Beberapa batas hubungan perawat dank lien (stuart dansundeen, dalam Intan, 2005)
1) Batas peran
Masalah batas peran ini memerlukan wawasan dan pengetahuan yang luas dari perawat
serta penentuan secara tegas mengenai batas-batas terapeutik perawat dan klien.
2) Batas waktu
Penetapan waktu perlu dilakukan dimana perawat mengadakan hubungan terapeutiknya
dengan klien. Waktu pengobatan atau hubungan terapeutik yang tidak wajar dan tidak
mempunyai tujuan terapeutik harus dievaluasi kembali untuk mencegah terjadinya
pelanggaran batas.
3) Batas tempat dan ruang
Batas ini biasanya berhubungan dengan perawatan yang dilakukan Pemanfaatan
terapeutik diluar kebiasaan misalnya dimobil atau dirumah klien, harus dengan tindakan
terapeutik yang rasional dan mempunyai tujuan yang jelas. Perawat tidak di
perbolehkan dalam melakukan tindakan dikamar klien kadang perlu menghormati batas-
batas tertentu misanya pintu terbuka atau ada pegawai yang lain.

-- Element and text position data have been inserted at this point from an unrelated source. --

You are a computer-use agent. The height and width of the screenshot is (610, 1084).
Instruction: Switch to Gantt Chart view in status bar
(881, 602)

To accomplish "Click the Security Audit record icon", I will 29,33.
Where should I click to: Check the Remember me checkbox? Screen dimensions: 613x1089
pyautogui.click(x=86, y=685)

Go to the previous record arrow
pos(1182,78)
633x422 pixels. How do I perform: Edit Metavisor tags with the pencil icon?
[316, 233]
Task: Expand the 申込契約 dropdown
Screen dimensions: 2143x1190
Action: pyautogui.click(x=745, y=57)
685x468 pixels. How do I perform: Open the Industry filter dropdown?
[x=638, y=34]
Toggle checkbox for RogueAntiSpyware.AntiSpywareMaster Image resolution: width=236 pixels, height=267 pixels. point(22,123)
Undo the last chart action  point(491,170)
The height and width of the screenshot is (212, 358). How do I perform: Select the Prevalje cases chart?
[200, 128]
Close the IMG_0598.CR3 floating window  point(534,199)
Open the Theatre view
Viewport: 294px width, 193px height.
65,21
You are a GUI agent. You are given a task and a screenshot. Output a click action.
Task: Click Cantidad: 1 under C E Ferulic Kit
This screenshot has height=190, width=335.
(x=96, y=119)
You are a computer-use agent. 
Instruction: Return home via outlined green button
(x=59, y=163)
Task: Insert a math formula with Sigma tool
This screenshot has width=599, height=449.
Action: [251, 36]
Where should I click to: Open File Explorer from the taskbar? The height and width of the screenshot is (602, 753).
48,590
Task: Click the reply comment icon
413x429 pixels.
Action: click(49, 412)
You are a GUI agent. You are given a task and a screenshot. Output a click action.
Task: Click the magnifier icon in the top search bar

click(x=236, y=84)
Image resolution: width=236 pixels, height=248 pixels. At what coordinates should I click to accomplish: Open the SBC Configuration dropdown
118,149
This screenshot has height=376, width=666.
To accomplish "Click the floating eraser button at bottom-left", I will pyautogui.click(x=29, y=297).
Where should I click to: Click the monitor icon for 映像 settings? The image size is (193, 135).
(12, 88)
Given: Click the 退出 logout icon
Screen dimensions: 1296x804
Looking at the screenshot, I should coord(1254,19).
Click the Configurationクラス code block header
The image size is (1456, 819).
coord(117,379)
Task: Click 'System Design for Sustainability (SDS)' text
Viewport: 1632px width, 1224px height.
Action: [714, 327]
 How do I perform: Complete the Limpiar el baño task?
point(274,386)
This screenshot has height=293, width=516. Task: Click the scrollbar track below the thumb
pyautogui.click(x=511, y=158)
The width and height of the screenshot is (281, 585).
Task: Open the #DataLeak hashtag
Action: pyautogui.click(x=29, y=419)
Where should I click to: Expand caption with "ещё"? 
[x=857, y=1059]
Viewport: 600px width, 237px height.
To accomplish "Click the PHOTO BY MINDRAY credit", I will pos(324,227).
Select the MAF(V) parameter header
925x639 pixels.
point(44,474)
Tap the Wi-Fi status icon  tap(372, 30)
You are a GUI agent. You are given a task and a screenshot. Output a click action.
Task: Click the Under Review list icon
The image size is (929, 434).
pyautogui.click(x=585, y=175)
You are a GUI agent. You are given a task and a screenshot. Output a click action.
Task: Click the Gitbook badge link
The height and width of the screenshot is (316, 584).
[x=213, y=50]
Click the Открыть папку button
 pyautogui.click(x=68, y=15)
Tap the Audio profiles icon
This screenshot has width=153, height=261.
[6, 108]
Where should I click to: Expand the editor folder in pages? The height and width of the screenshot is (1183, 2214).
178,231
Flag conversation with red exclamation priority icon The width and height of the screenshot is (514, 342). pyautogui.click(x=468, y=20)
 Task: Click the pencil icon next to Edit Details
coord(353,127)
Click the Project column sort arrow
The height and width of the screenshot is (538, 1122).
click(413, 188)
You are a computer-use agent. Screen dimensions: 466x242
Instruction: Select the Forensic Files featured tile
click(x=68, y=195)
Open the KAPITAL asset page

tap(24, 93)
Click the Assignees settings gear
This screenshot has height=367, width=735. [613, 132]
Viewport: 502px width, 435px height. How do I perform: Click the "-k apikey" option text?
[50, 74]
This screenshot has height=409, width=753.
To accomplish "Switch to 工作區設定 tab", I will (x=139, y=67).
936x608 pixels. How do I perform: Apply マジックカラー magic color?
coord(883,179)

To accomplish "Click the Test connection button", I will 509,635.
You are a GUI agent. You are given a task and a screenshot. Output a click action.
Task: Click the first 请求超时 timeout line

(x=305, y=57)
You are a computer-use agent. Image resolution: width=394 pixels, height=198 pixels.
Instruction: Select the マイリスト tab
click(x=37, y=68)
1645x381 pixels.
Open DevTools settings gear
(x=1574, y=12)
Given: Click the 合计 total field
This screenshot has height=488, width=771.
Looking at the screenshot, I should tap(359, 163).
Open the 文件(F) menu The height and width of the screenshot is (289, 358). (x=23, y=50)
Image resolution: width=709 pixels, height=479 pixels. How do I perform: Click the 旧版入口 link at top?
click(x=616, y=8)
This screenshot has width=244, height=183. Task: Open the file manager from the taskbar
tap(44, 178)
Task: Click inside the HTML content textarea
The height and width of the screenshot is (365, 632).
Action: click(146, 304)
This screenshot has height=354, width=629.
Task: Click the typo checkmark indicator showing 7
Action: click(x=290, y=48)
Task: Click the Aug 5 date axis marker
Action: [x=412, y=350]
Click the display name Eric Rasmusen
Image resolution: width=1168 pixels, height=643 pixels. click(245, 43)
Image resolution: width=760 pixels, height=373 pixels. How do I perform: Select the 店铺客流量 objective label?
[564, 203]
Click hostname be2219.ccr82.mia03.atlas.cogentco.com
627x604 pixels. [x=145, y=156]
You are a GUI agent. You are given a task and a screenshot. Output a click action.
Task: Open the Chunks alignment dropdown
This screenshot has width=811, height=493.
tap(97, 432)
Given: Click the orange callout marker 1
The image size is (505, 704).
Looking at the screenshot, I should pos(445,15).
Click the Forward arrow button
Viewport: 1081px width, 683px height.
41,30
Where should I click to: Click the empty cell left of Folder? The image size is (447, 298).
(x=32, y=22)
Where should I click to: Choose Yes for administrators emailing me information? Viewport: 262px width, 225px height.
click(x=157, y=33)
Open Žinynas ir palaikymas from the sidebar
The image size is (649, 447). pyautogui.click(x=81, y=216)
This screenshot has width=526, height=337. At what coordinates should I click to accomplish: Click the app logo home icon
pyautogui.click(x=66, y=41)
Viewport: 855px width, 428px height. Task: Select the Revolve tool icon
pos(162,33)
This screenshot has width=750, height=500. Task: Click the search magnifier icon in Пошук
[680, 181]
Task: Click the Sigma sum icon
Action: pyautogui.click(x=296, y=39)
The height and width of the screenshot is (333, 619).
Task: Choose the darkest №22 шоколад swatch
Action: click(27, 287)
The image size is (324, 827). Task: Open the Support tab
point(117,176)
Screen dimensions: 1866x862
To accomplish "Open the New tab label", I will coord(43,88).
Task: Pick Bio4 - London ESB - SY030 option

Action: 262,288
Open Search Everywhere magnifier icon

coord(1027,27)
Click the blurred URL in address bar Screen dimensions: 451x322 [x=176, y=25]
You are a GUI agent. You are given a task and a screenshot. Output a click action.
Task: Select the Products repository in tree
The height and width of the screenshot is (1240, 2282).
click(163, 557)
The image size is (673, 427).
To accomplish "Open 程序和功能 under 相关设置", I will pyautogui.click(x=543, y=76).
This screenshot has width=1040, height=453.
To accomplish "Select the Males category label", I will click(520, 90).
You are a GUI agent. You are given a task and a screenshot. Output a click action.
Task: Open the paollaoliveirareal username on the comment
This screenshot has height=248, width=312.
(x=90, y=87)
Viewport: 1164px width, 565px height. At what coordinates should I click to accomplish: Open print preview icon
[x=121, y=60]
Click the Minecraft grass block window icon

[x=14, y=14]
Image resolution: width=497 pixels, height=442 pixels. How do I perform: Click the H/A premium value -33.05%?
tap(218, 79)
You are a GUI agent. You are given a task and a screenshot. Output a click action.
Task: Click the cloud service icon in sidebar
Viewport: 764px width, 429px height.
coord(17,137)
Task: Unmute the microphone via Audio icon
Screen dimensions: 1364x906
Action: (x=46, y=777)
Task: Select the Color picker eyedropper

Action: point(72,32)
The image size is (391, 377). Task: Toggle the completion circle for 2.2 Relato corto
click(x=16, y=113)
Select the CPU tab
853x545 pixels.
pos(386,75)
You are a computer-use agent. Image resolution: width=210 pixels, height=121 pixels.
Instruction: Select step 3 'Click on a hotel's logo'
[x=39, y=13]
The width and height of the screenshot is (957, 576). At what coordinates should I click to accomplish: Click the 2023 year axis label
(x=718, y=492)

Misalnya wawancara dimana? Kapan dan berapa lama?
4) Batas uang
Batas ini berhubungan dengan penghargaan klien dengan perawat berupa uang. Disini
juga perluadanya perhatian mengenai tawar-menawar terhadap klien miskin tentang
biaya pengobatan untuk mencegah timbulnya pelanggaran batas.
5) Batas pemberian hadiah dan pelayanan
Masalah ini controversial dalam keperawatan, namun yang pasti hal ini melanggar
batas.
6) Batas pakaian
Batas ini berhubungan dengan kebutuhan perawat dalam berpakaian secara tepat dalam
hubungan terapeutik perawat dank lien. Dimana perawat tidak diperbolehkan memakai
pakaian yang tidak sopan.
7) Batas bahasa
Perawat perlu memperhatikan nada bicara dan pilihan kata ketika komunikasi dengan
klien. Tidak terlalu akrab, mengarah sikap seksul dan memberikan pendapat dengan
nada menggurui merupakan pelanggaran batas.
8) Batas pengungkapan diri secara personal
Mengungkapkan diri secara personal dari perawat yang tidak berhubungan dengan
Tujuan terapeutik dapat mengarah kepada pelanggaran batas.